I know that, in a multicriterion optimization problem a solution is pareto optimal point if we can not find a better point. I assume that $$x^*$$ is the solution of the above scalar optimization problem. Now I have to show that for every feasible $$y\neq x^*$$ we have $$[F_1(x^*),~F_2(x^*), \cdots F_q(x^*)]\preceq [F_1(y),~F_2(y), \cdots F_q(y)].$$ I think the only other information that I have is that one of the $$F_i(x^*)$$ is greater than all of the rest of $$F_j(x^*)'s$$ for $$j\neq i$$. How to solve this problem? Thanks in advance.

• Assume such a solution is not pareto optimal.
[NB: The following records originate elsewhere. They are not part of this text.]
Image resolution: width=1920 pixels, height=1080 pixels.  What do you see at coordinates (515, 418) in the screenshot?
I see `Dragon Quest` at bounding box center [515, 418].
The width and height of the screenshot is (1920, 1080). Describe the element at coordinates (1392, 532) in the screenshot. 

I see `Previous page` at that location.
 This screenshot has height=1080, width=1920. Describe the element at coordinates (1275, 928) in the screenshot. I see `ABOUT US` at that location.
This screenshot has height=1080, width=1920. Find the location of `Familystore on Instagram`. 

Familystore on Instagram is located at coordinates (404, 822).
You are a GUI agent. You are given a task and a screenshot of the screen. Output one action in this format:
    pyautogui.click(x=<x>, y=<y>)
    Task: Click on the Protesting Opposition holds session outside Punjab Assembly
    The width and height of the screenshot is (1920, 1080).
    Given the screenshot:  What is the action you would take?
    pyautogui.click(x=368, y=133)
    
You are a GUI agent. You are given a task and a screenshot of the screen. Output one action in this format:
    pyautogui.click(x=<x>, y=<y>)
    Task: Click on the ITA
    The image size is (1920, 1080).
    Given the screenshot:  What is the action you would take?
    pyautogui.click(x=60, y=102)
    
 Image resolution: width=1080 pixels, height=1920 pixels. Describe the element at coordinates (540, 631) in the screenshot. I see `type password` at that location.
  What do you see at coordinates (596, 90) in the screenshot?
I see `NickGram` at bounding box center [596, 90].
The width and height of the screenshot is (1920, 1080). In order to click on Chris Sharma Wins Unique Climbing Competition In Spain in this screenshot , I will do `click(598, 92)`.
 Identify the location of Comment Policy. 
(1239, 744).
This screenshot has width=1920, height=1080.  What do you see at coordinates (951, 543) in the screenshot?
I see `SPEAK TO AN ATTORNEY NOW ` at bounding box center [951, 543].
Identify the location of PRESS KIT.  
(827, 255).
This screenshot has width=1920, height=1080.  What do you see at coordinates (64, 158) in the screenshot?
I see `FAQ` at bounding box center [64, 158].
Show a contradiction. – Mark L. Stone Aug 3 '19 at 22:53
• You don't know that one of the $F_i(x^*)$ values is greater than all $F_j(x^*)$'s for $j \neq i$. For example, we might have $x^*=(3,3,3,3)$. What "unique solution" means here is that there is only one $x^*$ that solves the constrained min/max problem. – Michael Aug 4 '19 at 2:46
• Keep in mind that the vectors might not always be ordered with respect to $\succeq$. Your definition of Pareto optimal is off. – Brian Borchers Aug 4 '19 at 4:53

Assume $$x^*$$ is not Pareto optimal then wlog there exists $$y \neq x^*$$ such that $$F_1(y) < F_1(x^*)$$ and $$F_i(y) \leq F_i(x^*)$$ for all $$i =2\cdots q$$. Now, this implies $$\max_{i =1,2\cdots q}F_i (y) \leq \max_{i =1,2\cdots q}F_i (x^*) = \min_{x} \max_{i =1,2\cdots q}F_i (x),$$ by definition of $$x^*$$. Therefore, $$y$$ is also a minimum to the original scalar optimization problem. By assumption, this minimum is unique, therefore $$y = x^*$$, a contradiction. Therefore, $$x^*$$ is Pareto optimal.